Data records
◇ ◇ ◇

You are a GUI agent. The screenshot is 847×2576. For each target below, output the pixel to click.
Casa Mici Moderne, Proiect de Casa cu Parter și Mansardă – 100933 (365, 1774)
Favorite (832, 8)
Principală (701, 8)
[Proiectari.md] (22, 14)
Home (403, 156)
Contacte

◇ ◇ ◇

WHAT YOU ARE ASKED TO DO
In full and exactly as written, reproduce the records above.

WRITTEN ANSWER
You are a GUI agent. The screenshot is 847×2576. For each target below, output the pixel to click.
Casa Mici Moderne, Proiect de Casa cu Parter și Mansardă – 100933 (365, 1774)
Favorite (832, 8)
Principală (701, 8)
[Proiectari.md] (22, 14)
Home (403, 156)
Contacte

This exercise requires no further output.